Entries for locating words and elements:
-- begin --
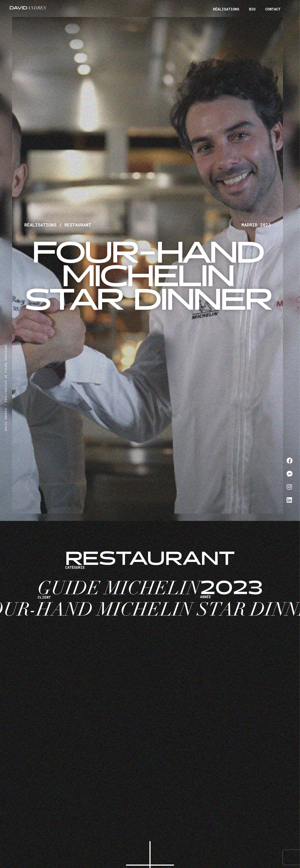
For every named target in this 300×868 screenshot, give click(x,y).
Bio (252, 9)
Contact (273, 10)
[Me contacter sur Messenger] (290, 473)
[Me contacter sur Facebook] (290, 460)
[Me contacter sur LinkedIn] (290, 500)
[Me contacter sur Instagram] (290, 487)
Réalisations (226, 9)
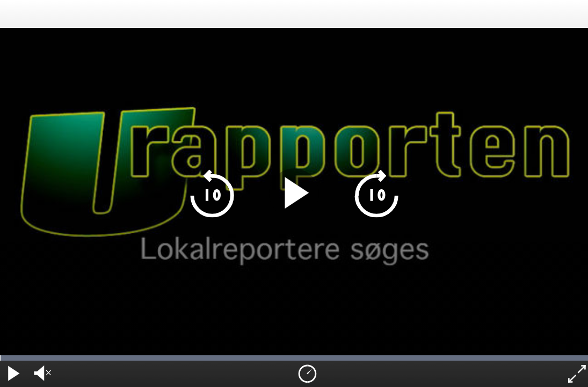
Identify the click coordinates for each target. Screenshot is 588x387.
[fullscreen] (575, 374)
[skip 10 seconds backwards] (212, 193)
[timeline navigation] (294, 358)
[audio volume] (40, 374)
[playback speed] (307, 374)
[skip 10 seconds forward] (376, 193)
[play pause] (294, 193)
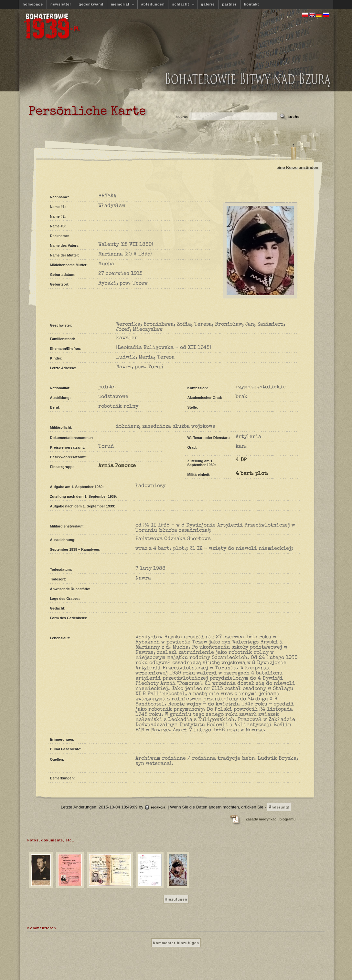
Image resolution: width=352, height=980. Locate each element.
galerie (208, 4)
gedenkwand (91, 4)
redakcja (158, 807)
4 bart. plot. (252, 474)
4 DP (241, 460)
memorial (121, 4)
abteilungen (153, 4)
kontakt (251, 4)
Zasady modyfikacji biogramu (271, 819)
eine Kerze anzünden (298, 167)
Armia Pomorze (117, 466)
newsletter (61, 4)
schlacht (181, 4)
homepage (33, 4)
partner (229, 4)
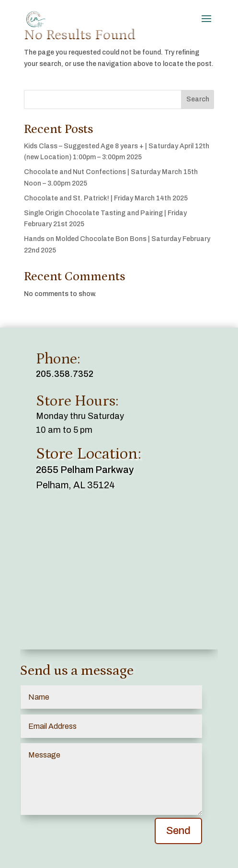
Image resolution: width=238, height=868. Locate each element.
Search (198, 99)
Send (178, 831)
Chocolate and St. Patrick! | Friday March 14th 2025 (106, 198)
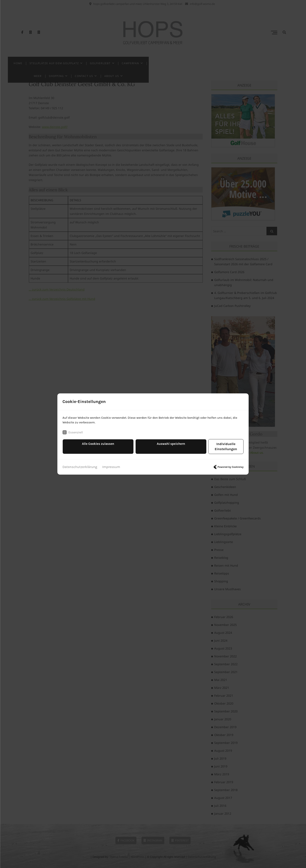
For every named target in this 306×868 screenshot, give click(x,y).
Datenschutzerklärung (80, 465)
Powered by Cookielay (228, 465)
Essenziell (73, 435)
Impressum (111, 465)
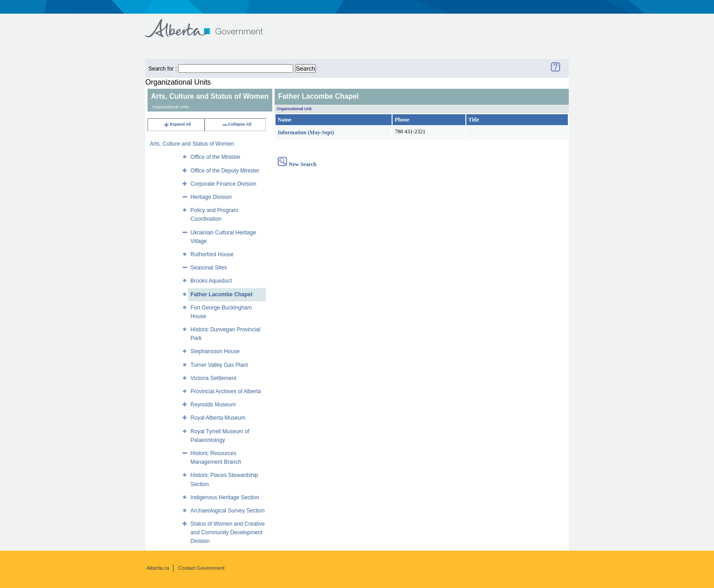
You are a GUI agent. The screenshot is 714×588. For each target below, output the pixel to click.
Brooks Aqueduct (211, 281)
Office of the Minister (215, 157)
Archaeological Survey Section (227, 511)
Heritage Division (211, 197)
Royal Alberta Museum (218, 418)
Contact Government (202, 568)
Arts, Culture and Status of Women (192, 144)
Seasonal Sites (209, 268)
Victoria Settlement (213, 378)
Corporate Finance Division (223, 184)
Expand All (177, 124)
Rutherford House (212, 254)
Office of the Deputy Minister (224, 171)
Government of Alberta (211, 24)
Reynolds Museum (213, 405)
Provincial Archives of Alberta (225, 391)
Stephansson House (215, 351)
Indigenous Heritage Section (224, 497)
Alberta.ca (158, 568)
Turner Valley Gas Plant (219, 365)
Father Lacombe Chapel (221, 294)
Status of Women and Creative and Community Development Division (227, 532)
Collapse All (236, 124)
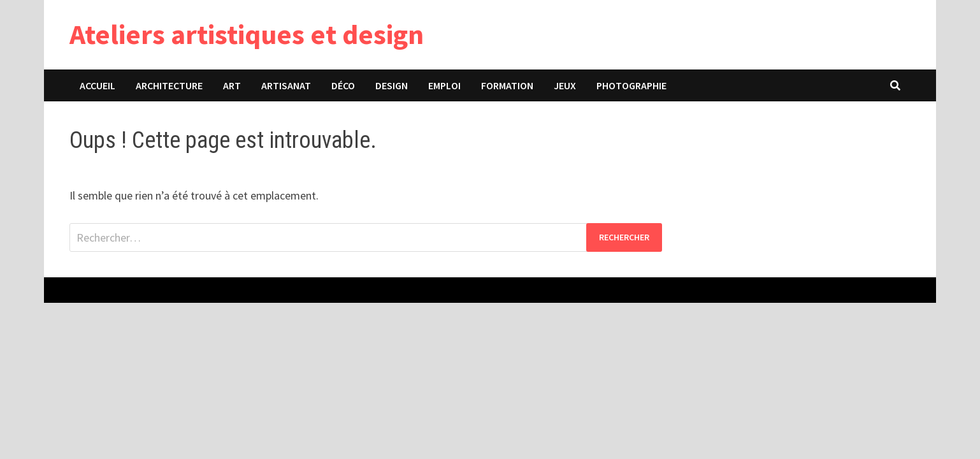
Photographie (631, 85)
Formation (507, 85)
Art (232, 85)
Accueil (97, 85)
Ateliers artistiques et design (247, 34)
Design (391, 85)
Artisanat (286, 85)
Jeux (565, 85)
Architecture (169, 85)
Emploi (444, 85)
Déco (343, 85)
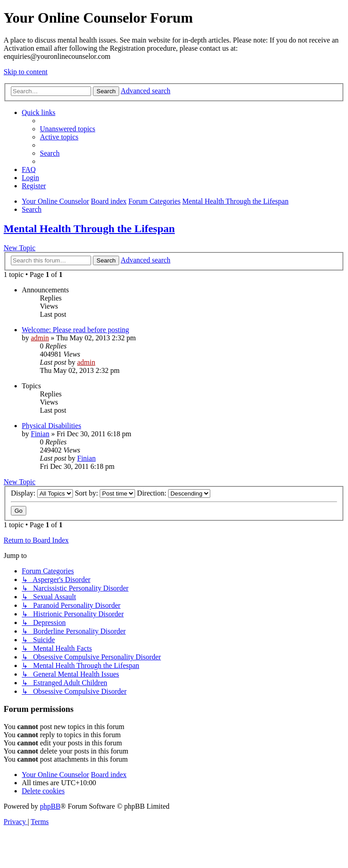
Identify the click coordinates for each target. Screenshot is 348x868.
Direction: (174, 493)
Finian (40, 434)
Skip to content (25, 72)
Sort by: (105, 493)
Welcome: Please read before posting (75, 329)
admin (40, 338)
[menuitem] (68, 129)
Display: (42, 493)
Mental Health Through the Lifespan (89, 229)
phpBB (50, 806)
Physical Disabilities (51, 425)
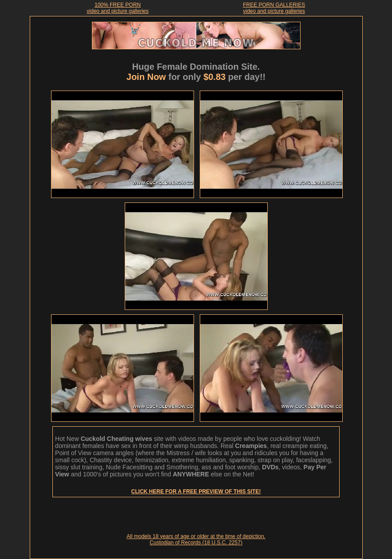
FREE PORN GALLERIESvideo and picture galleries (274, 8)
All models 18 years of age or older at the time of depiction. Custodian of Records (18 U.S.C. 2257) (196, 539)
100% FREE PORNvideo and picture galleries (117, 8)
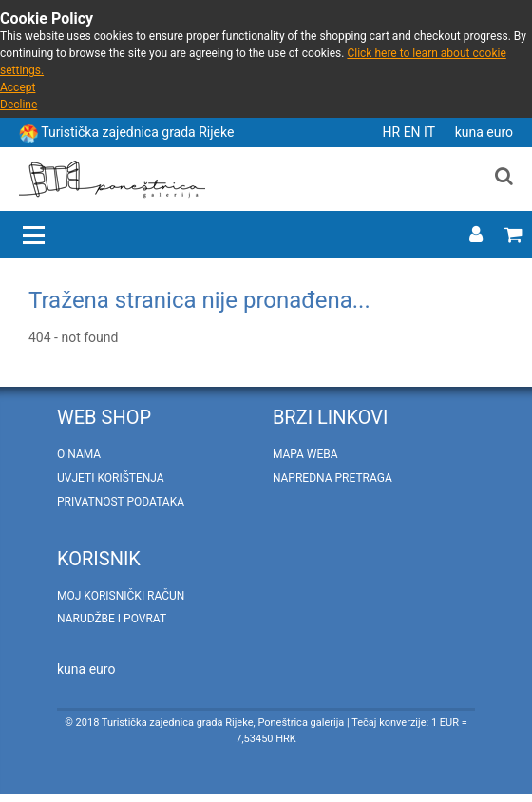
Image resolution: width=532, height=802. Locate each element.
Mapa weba (305, 454)
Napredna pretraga (332, 478)
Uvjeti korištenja (110, 478)
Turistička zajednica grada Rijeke (137, 132)
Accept (17, 87)
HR (393, 132)
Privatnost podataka (121, 502)
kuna (471, 132)
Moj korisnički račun (121, 596)
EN (413, 132)
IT (430, 132)
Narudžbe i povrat (111, 619)
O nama (79, 454)
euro (500, 132)
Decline (18, 105)
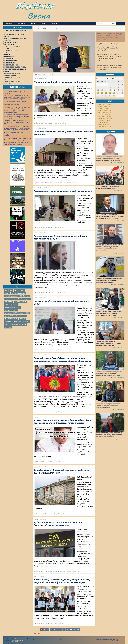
-- end --
» **STATED EXERCISE**
Switch "Messenger" to "WhatsApp" throughout everything from the start of the entries down to the line containing "Réalisations (226, 9)", keeping both ends and leaving the pictures out of the answer.

» **TASK RESULT**
For every named target in this 300×868 screenshot, give click(x,y).
Bio (252, 9)
Contact (273, 10)
[Me contacter sur WhatsApp] (290, 473)
[Me contacter sur Facebook] (290, 460)
[Me contacter sur LinkedIn] (290, 500)
[Me contacter sur Instagram] (290, 487)
Réalisations (226, 9)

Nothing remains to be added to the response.